*** Opening DATA EXTRACT ***

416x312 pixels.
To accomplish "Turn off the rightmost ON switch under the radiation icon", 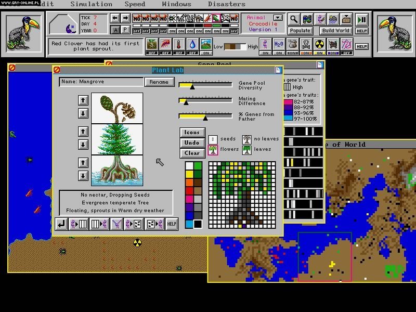I will [319, 53].
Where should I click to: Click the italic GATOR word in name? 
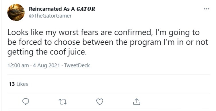tap(86, 9)
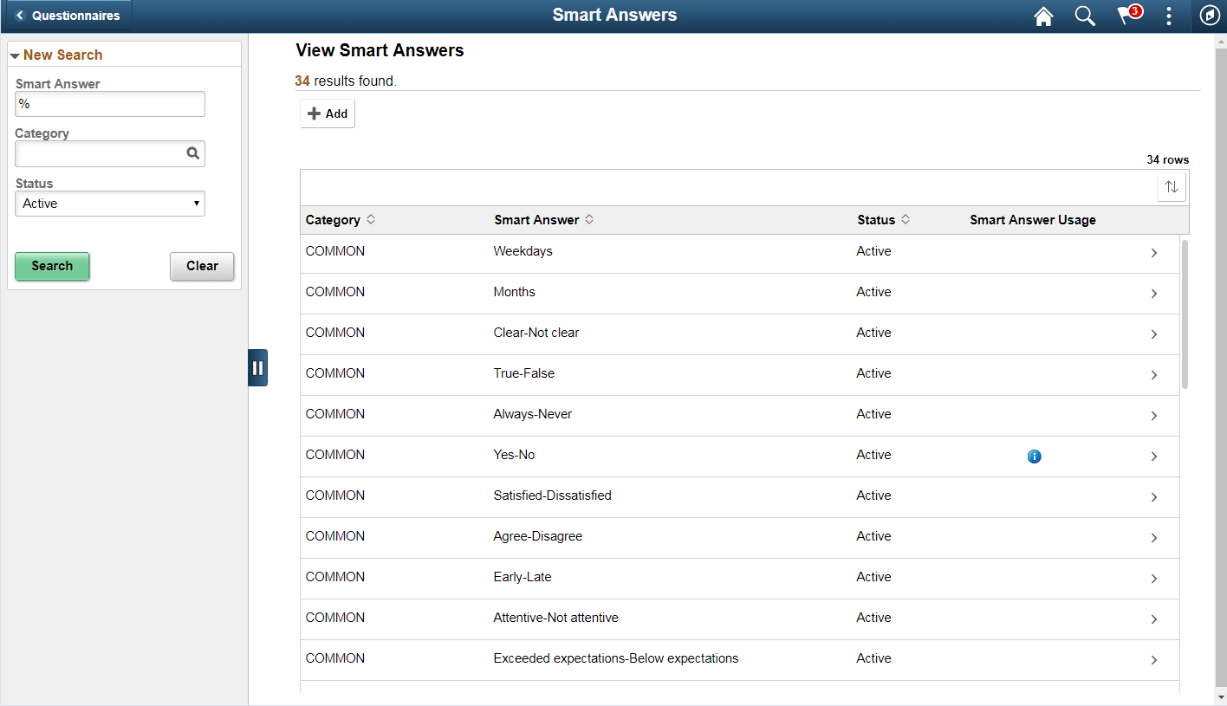Open the Status dropdown
The width and height of the screenshot is (1227, 706).
(x=109, y=203)
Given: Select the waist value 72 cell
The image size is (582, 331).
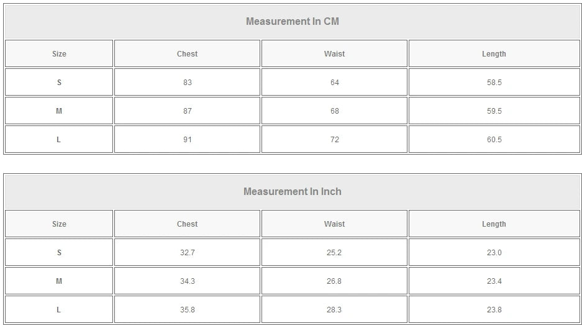Looking at the screenshot, I should pos(334,140).
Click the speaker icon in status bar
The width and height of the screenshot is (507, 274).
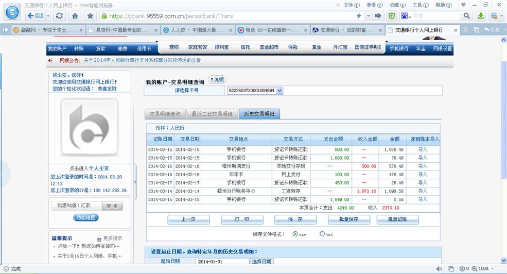coord(439,269)
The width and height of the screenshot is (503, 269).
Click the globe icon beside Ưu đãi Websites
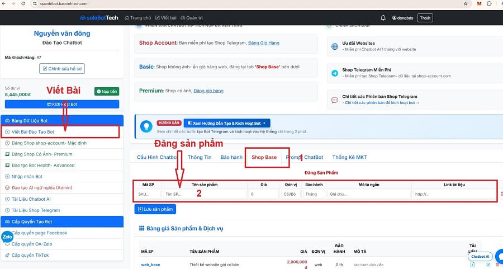click(x=335, y=46)
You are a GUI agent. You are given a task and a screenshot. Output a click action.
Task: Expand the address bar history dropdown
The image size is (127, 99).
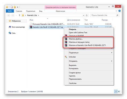click(84, 15)
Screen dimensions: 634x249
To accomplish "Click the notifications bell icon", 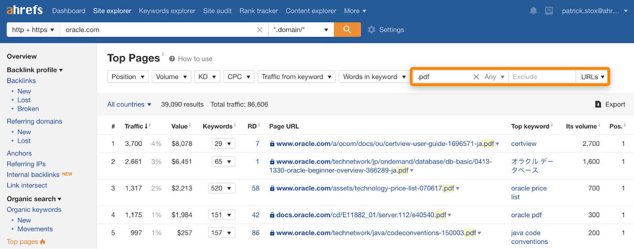I will [533, 11].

*** Closing DATA EXTRACT ***

> TASK BRIEF: The stretch to restate runs from the line above containing "The width and height of the screenshot is (503, 269)." through the line containing "Task: Expand the address bar history dropdown". Copy it word for word, ends included, without pictures.

> YOUR RESPONSE:
The width and height of the screenshot is (503, 269).
Click the globe icon beside Ưu đãi Websites
click(x=335, y=46)
You are a GUI agent. You are given a task and a screenshot. Output a click action.
Task: Expand the address bar history dropdown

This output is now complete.